What the task requires - Please collect every line below that contains the word "here".

====== Excerpted records

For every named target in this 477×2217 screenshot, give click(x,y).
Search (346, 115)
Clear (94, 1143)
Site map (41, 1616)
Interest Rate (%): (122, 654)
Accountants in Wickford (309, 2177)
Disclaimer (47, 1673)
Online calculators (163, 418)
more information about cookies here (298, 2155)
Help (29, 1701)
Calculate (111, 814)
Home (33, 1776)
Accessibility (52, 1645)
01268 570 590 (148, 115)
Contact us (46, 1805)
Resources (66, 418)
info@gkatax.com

============

Full output -
more information about cookies here (298, 2155)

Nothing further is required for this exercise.